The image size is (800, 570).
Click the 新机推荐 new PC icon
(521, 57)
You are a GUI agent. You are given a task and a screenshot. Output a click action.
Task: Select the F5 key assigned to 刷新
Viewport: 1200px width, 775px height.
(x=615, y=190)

## Required action
Copy the whole listing out exactly, so that every line matches what is above.

## Written answer
The image size is (800, 570).
Click the 新机推荐 new PC icon
(521, 57)
You are a GUI agent. You are given a task and a screenshot. Output a click action.
Task: Select the F5 key assigned to 刷新
Viewport: 1200px width, 775px height.
(x=615, y=190)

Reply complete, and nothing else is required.